# Faceless people wearing Anonimo in Singapore: part 2



## Firenze (Oct 29, 2007)

More, a lot more, to come soon-ish...


----------



## EK0707 (Apr 26, 2008)

What a great anonymous shoots you got there Firenze :-!


----------



## raisedbyrats (May 31, 2008)

I like how the colour of the masks match what they're holding, or their shoes.


----------



## e-man67 (Dec 20, 2007)

What model is the girl wearing?


----------



## EL_Chingon (Sep 20, 2006)

e-man67 said:


> What model is the girl wearing?


Its a millimetri.


----------



## Firenze (Oct 29, 2007)

The full story is now covered here:

https://www.watchuseek.com/showthread.php?t=192710


----------



## EL_Chingon (Sep 20, 2006)

Firenze said:


> The full story is now covered here:
> 
> https://www.watchuseek.com/showthread.php?t=192710


That was a great post. thank you very much for it. So, i have to wait till next year for the 44 Magnum. I guess the wait will be worth it.

kevin


----------



## Kermit e Froggy (Jun 27, 2006)

Arrival at Wild Oaks at Upper Wikie Rd on the 10/10/08 at 1930hrs










A short speech by Federico. Not shown here are Ritaa and Mark Quek of Citimex










Flag raising ceremony for 10 anniversary in business. 









The moment ... ... 









A toast to all 









Acclamazioni .. ...


----------



## Kermit e Froggy (Jun 27, 2006)

Here's the later part...

Time to check out what's in the house ! 









Well, we are posing with the specially made Statues. 
On Right- EK0707 and left is ...:-s









Here're the Dual Time Bros ! 
On right - EK0707 and Left - firenze 









Federico with some of the local watch lovers. 

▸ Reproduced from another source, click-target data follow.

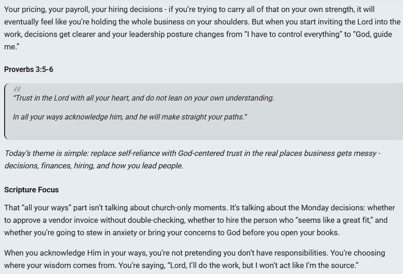403x274 pixels.
Task: Click the paragraph starting "When you acknowledge Him"
Action: pos(194,259)

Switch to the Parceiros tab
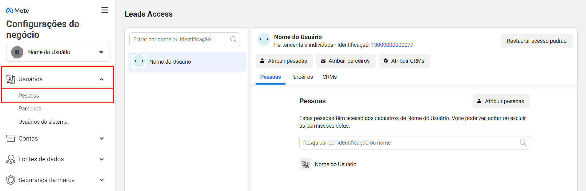(x=301, y=77)
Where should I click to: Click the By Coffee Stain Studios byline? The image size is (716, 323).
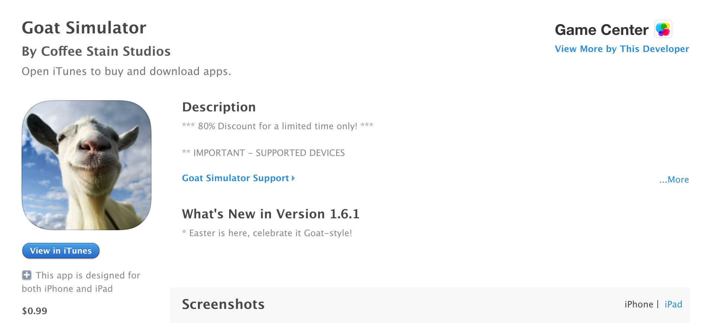(x=96, y=51)
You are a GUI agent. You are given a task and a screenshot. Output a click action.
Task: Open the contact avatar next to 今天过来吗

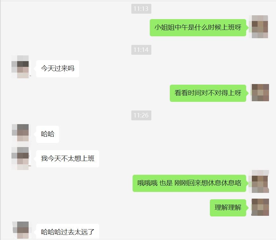(20, 67)
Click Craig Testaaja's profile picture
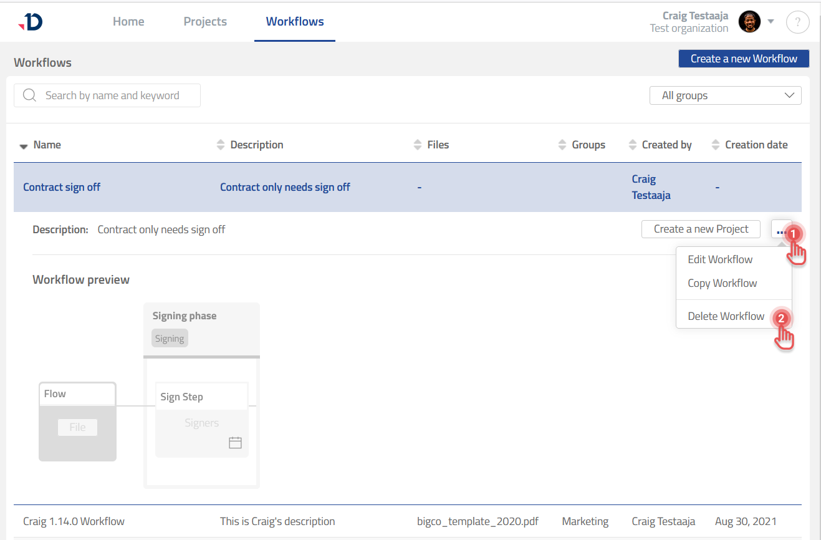This screenshot has width=821, height=540. 749,21
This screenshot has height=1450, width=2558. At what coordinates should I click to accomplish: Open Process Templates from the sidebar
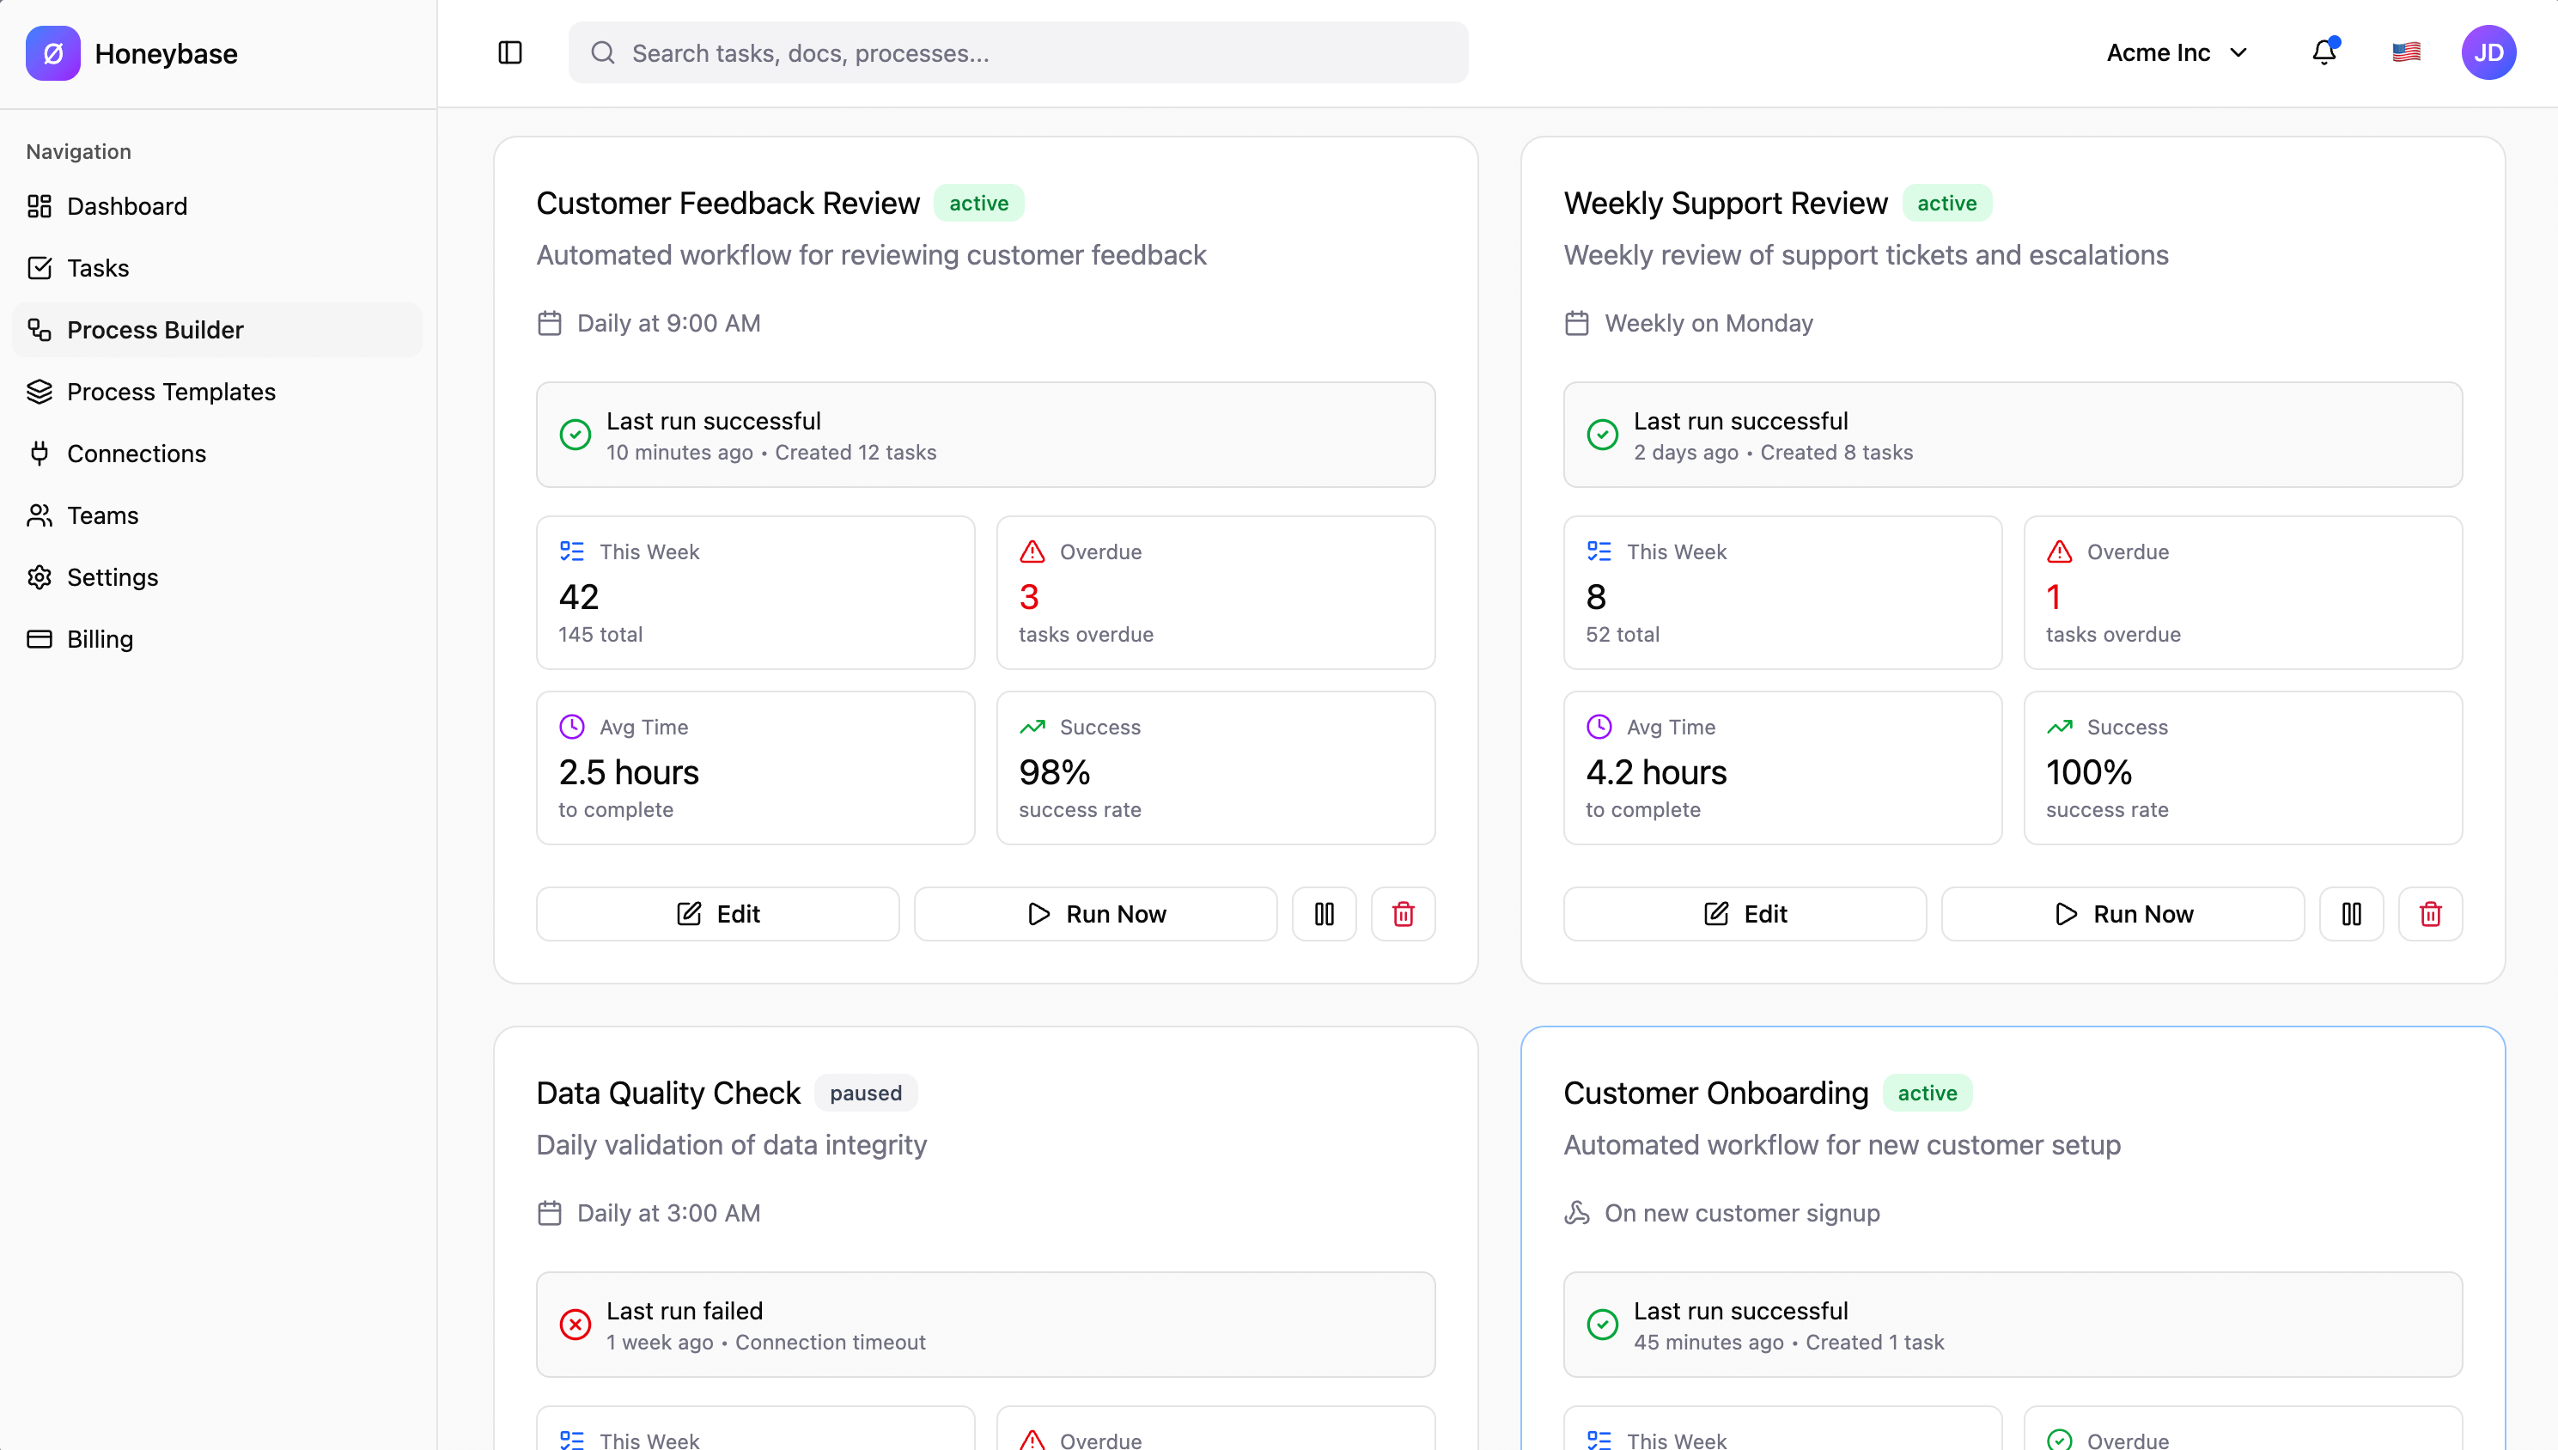tap(171, 391)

EK0707 and :-d simply can't resist taking more pictures. We love the SAN MARCO 









Still nt getting enough and back to the Glam shot again ! 
The 3 Amigos 









Federico happen to nearby and once again :roll: Isn't this Man cool ? Federico is definitely a cool man to hang out with ... ... 

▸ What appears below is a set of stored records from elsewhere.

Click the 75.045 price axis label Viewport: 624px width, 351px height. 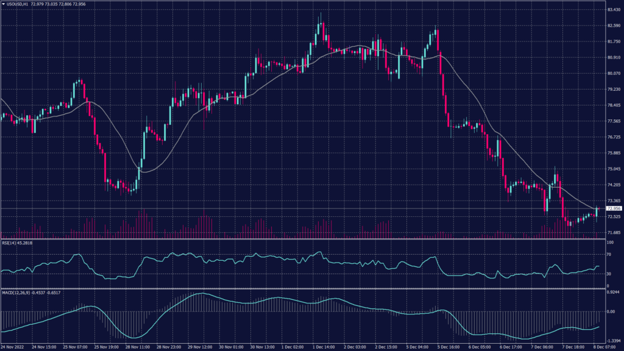click(x=613, y=169)
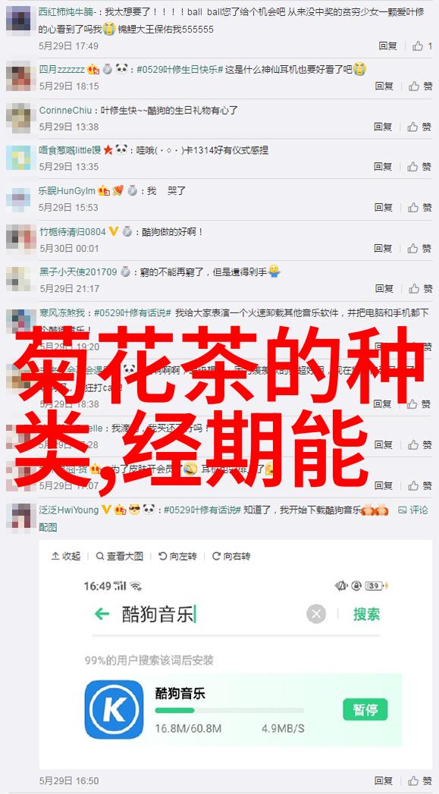439x794 pixels.
Task: Click the back arrow beside 酷狗音乐 search
Action: 102,614
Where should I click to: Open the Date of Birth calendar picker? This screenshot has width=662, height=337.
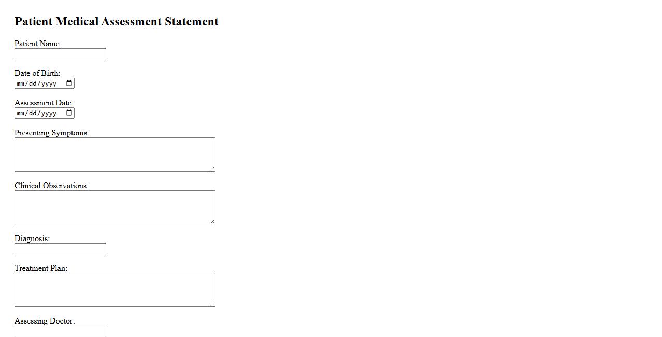(x=69, y=83)
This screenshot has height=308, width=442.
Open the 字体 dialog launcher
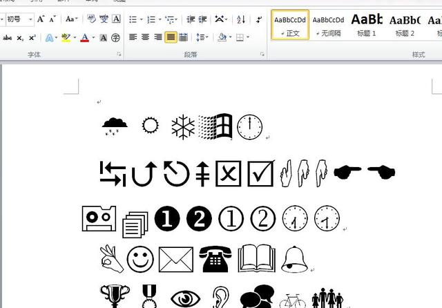pyautogui.click(x=119, y=54)
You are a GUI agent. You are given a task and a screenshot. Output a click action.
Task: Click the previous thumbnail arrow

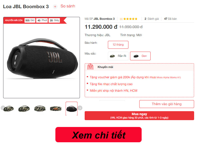click(x=3, y=108)
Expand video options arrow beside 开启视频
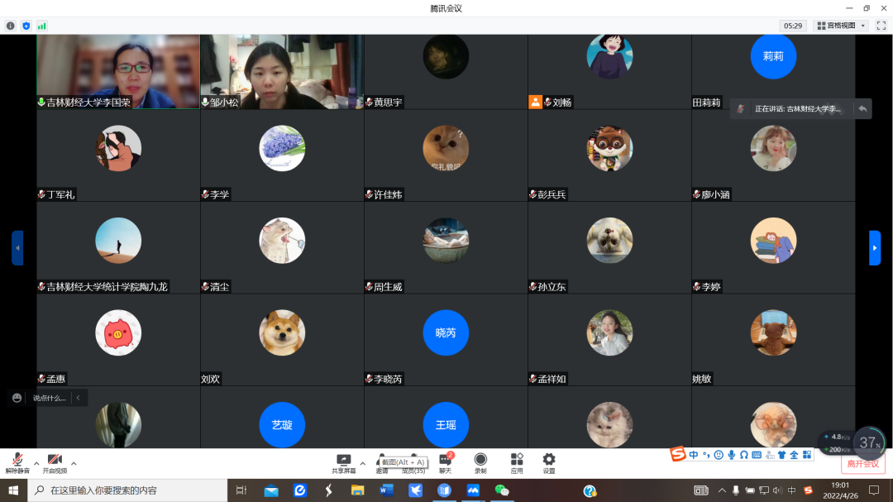This screenshot has height=502, width=893. point(74,463)
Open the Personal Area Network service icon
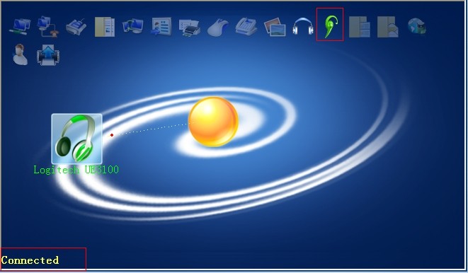Image resolution: width=468 pixels, height=273 pixels. [x=20, y=27]
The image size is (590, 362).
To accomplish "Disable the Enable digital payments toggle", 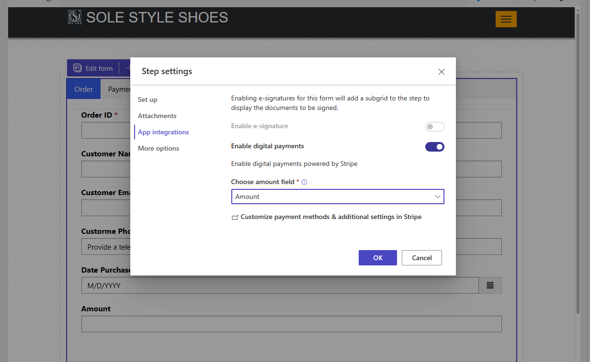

Hmmm... I dunno if my friend likes this pic but just for all to view. Lady in picture is Ee mei who does the RSVP for this Anonimo event. On Ee mei's Left is Derek grinning away. :-d









As usual, we all have to round up a Wristshot. Actually there's more Anonimo-ist but this are the usual hang out guys here.


----------



## Firenze (Oct 29, 2007)

kmroldan said:


> That was a great post. thank you very much for it. So, i have to wait till next year for the 44 Magnum. I guess the wait will be worth it.
> 
> kevin


Thank you Kevin, I hope I have shared the information I was able to gather with all the people\anonimists who could not come to either event.


----------



## Firenze (Oct 29, 2007)

Kermit: Great wrist shot!


----------



## Tristan17 (Dec 22, 2007)

Great pictures! 
This event will certainly bring more fans to Anonimo. :-!


----------



## EK0707 (Apr 26, 2008)

Thanks Kermit and Firenze for posting all those photos, is very a great evening with you guys, really enjoy it. I guess after this event, there will be more and more people appreciate this brand.
Of course not forgetting to thank Dickson and Citimex for organize this event. Last but not least Mr Federico for flying over to attend. :thanks


----------



## nelsondevicenci (Nov 30, 2009)

An Old thread but nice touch of the guys with out face and a TRUE WORDS : *" TRUE RECOGNITION COMES WITH TIME "*


----------



## jcoat007 (Jul 20, 2008)

Love the light blue DZ!!!


----------



## skysurfer (Apr 21, 2010)

*.....NICE!!* Looks like u guys had a Blast.


----------



## JayVeeez (Dec 30, 2007)

Ah the good old days! 

Wondering what's next. Hopefully not curtains...


----------



## aaamax (Jan 23, 2014)

Have to admit this thread kind of freaked me out… Lol, then I realized that it was over a half dozen years old!
Good night and lay it to sleep. I have.


----------



## senorgreg (Jul 19, 2010)

I'll say it again..What a sweet brand Anonimo is! Like how they sport the masks to take away from the person and put the focus on the timepieces. Classy and cool! Also love all the other pics


----------